Normalization Denormalization

Intro

Normalization is the process of structuring a relational database to eliminate redundancy and ensure data integrity. It works by decomposing tables so each fact is stored exactly once, which prevents update anomalies: if a customer's address lives in one place, you can't accidentally update it in three rows and miss a fourth. The tradeoff is read performance: fully normalized schemas require joins, and joins cost CPU and I/O.

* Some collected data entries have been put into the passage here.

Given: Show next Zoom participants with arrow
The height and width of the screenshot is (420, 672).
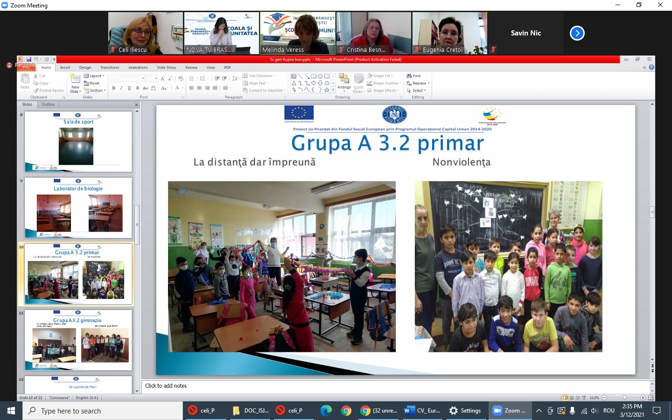Looking at the screenshot, I should [x=577, y=33].
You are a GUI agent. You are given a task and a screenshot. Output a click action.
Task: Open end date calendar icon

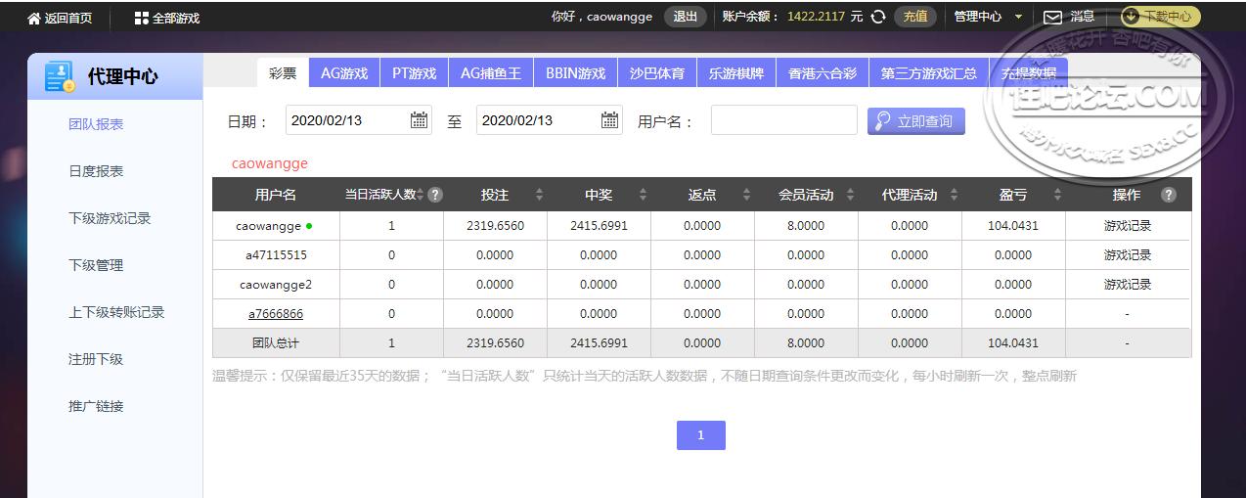coord(609,120)
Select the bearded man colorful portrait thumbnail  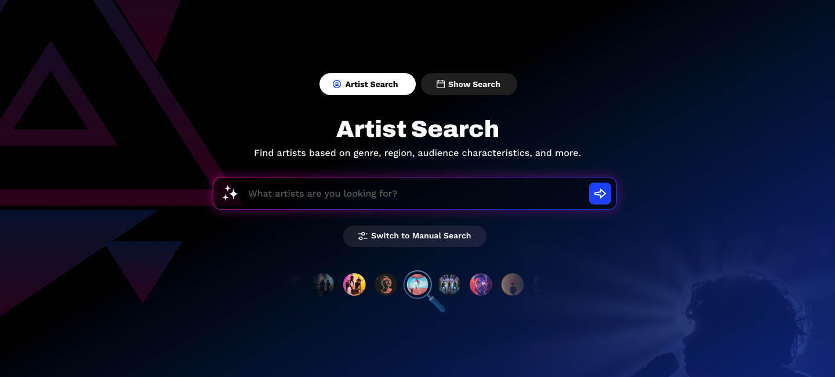click(x=481, y=285)
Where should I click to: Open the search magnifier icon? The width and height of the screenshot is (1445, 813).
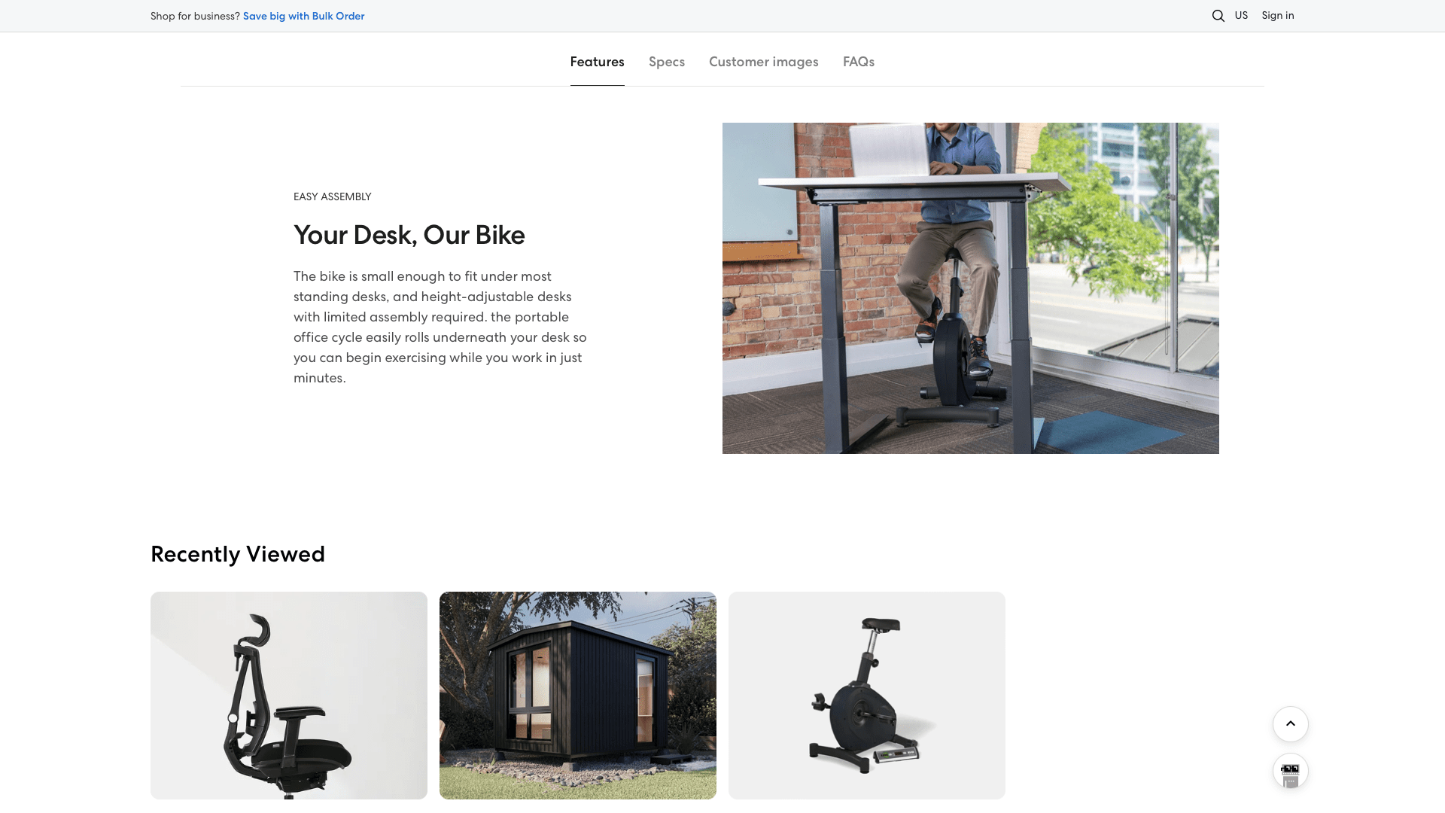pos(1218,16)
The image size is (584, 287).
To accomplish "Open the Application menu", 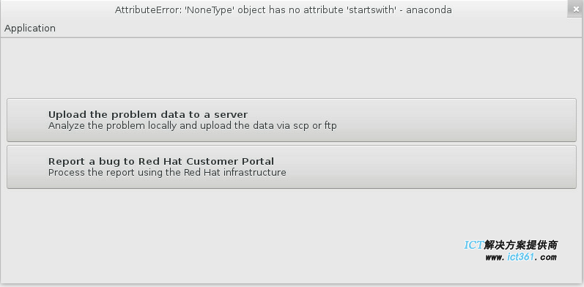I will [x=30, y=29].
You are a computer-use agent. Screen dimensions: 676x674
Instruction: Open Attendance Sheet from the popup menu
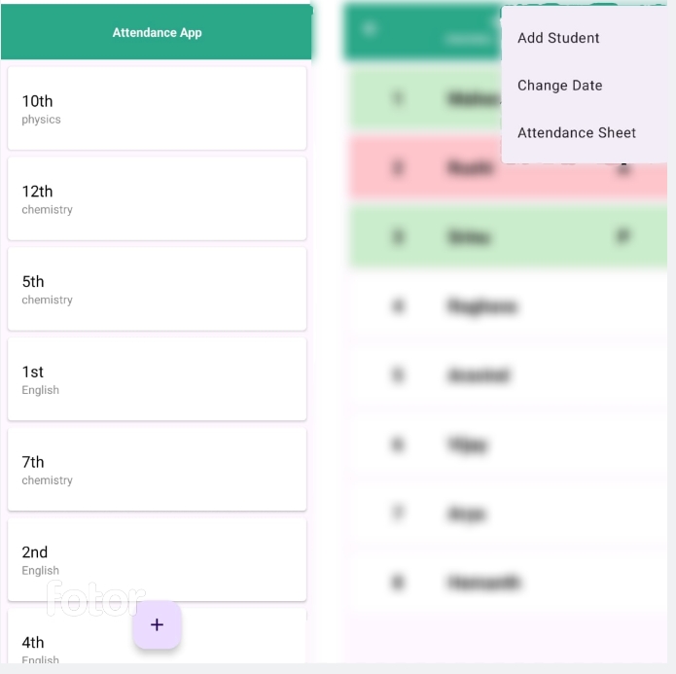[x=577, y=133]
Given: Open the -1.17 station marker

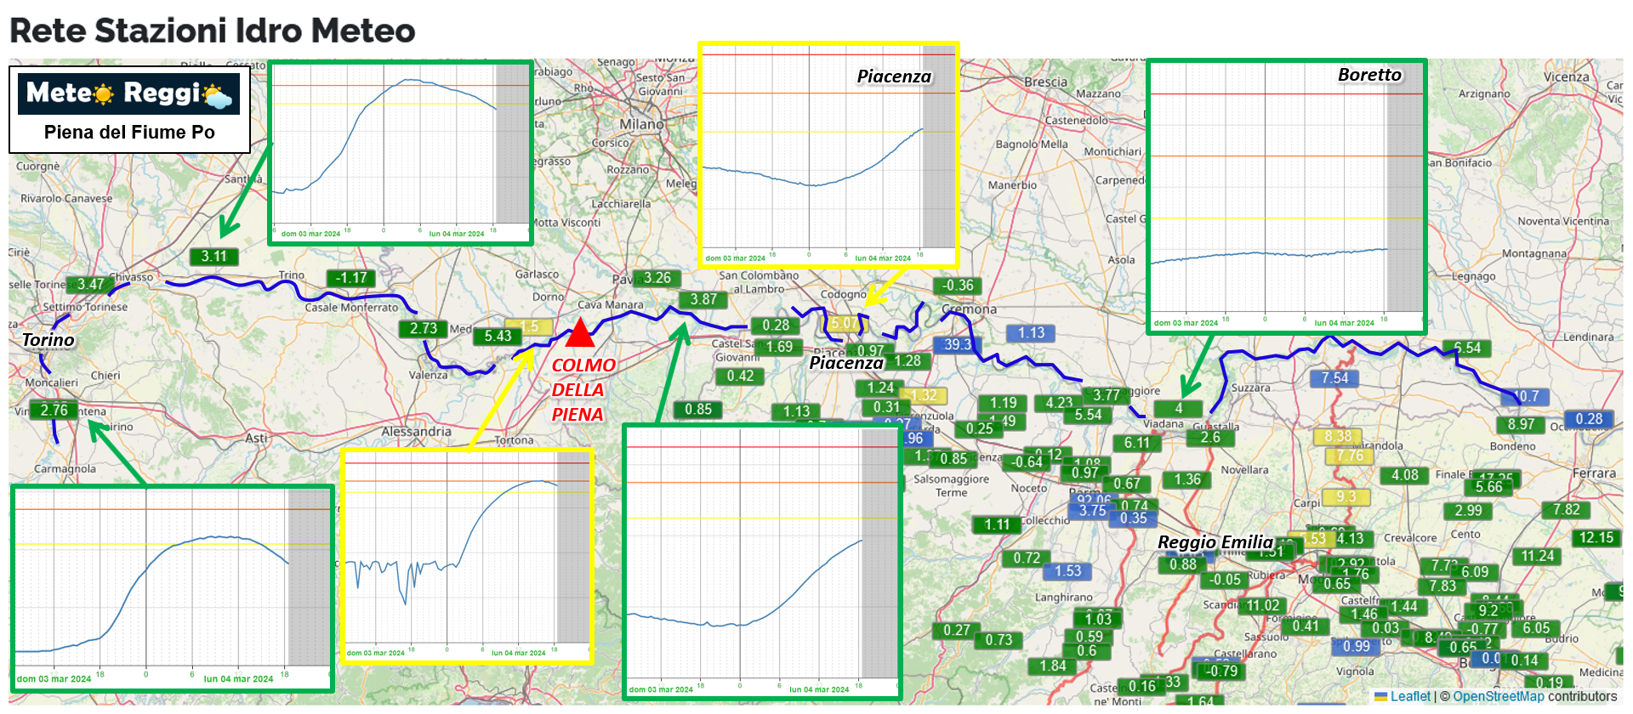Looking at the screenshot, I should pos(351,278).
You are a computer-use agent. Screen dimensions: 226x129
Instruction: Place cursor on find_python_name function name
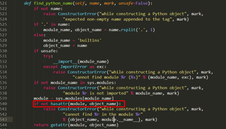pos(53,3)
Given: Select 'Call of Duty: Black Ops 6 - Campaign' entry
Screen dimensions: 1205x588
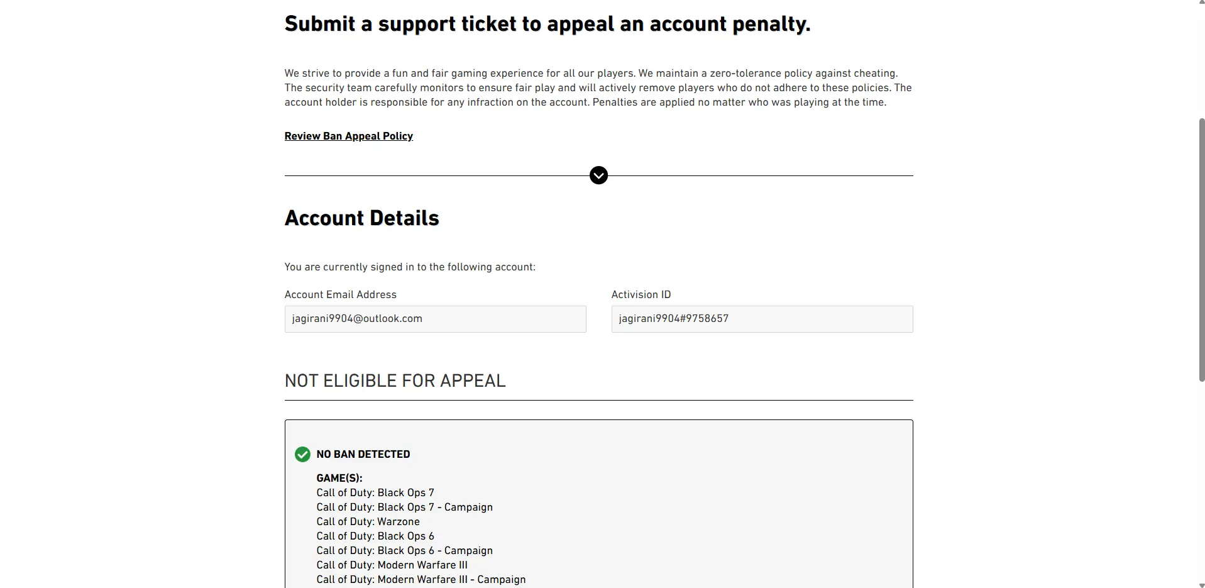Looking at the screenshot, I should click(404, 550).
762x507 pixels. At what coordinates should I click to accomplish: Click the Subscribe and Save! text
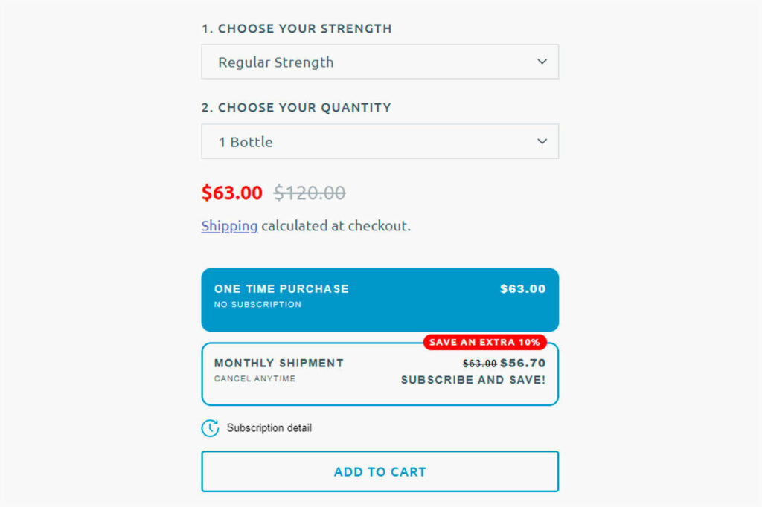(473, 380)
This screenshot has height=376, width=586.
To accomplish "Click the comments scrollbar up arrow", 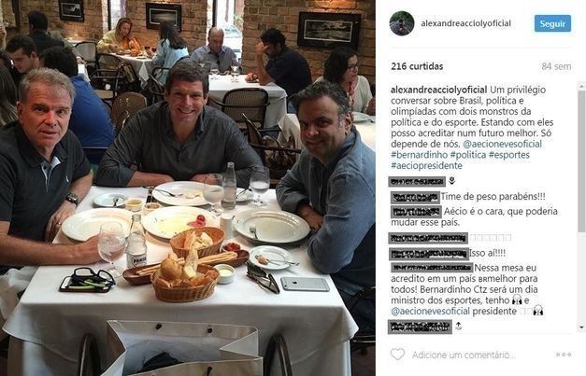I will pos(581,86).
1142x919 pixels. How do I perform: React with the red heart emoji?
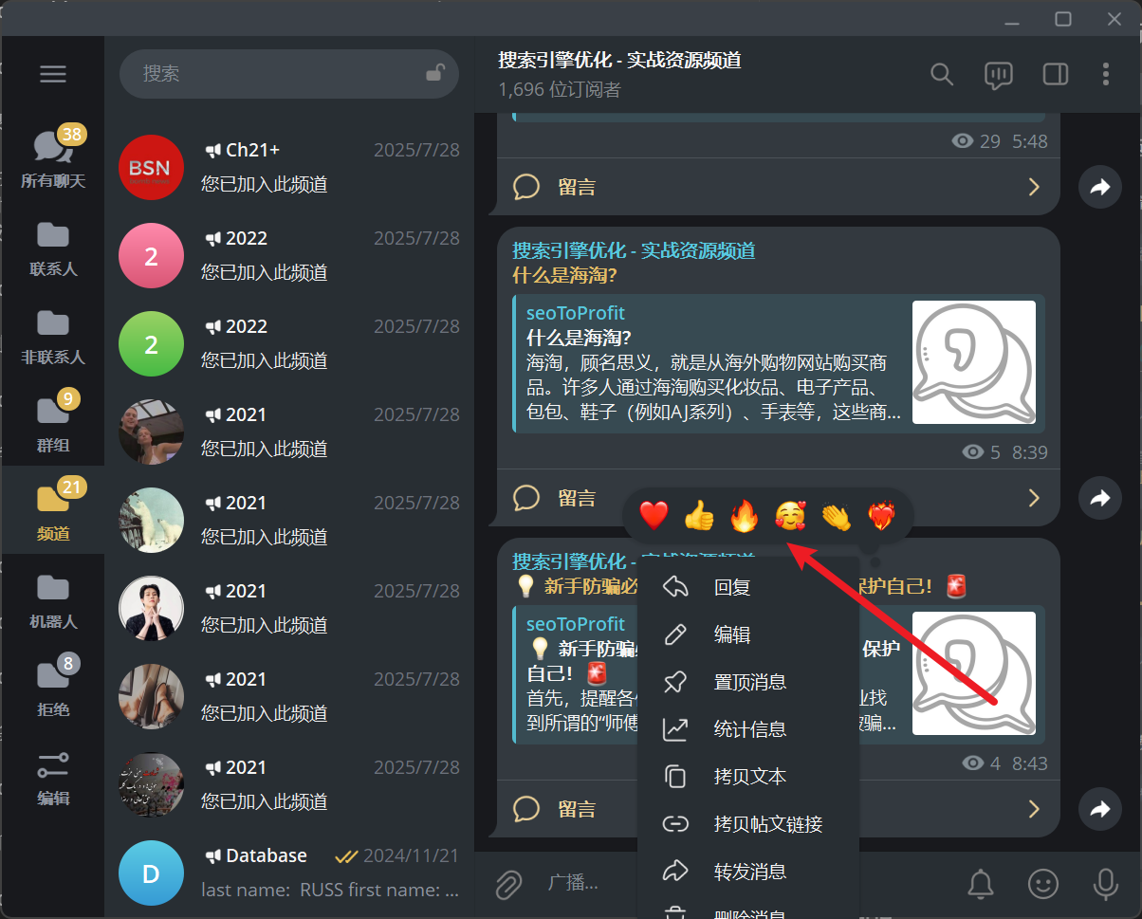[x=654, y=516]
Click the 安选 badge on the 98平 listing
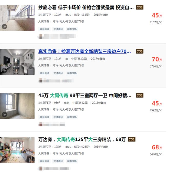Screen dimensions: 169x172 (x=140, y=95)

Most production OLTP systems stop at 3NF or BCNF. Higher normal forms (4NF, 5NF, 6NF) address increasingly rare anomalies involving multivalued or join dependencies, and the decomposition overhead rarely pays off outside temporal or analytical databases. The decision of where to stop is driven by write-to-read ratio: the more writes dominate, the more normalization pays off (fewer places to update); the more reads dominate, the more joins hurt and denormalization becomes attractive.

First Normal Form

A relation is in 1NF if all its attributes are simple and all domains used contain only atomic values. Each cell must hold a single value, not a list or set (no repeating groups).

For example, consider the "Cars" table:

Make	Models
Audi	A4, S5, RS6, TT
Infiniti	Q50

The 1NF violation occurs for the Audi row because a single cell contains a comma-separated list of 4 values: A4, S5, RS6, TT (not atomic). Convert the table to 1NF:

Make	Models
Audi	A4
Audi	S5
Audi	RS6
Audi	TT
Infiniti	Q50

Second Normal Form

A relation is in 2NF if it is in 1NF and every non-key attribute depends irreducibly on every attribute of the Primary Key (PK).

Irreducibility means you cannot remove part of a candidate key (attributes) and still preserve the same relationship between the data.

For example, consider the table:

Make	Model	Price	Discount
Audi	S5	5500000	5%
Audi	RS6	6000000	5%
Audi	TT	2500000	5%
Infiniti	Q50	5000000	10%

The table is in 1NF but not in 2NF. The car price depends on both model and make. The discount depends only on the make, meaning the dependency on the primary key is partial. This is fixed by decomposing into two relations in which non-key attributes depend on the PK.

Make	Model	Price
Audi	S5	5500000
Audi	RS6	6000000
Audi	TT	2500000
Infiniti	Q50	5000000

Make	Discount
Audi	5%
Infiniti	10%

Third Normal Form

A relation is in 3NF when it is in 2NF and every non-key attribute depends on the primary key non-transitively.

What are transitive functional dependencies?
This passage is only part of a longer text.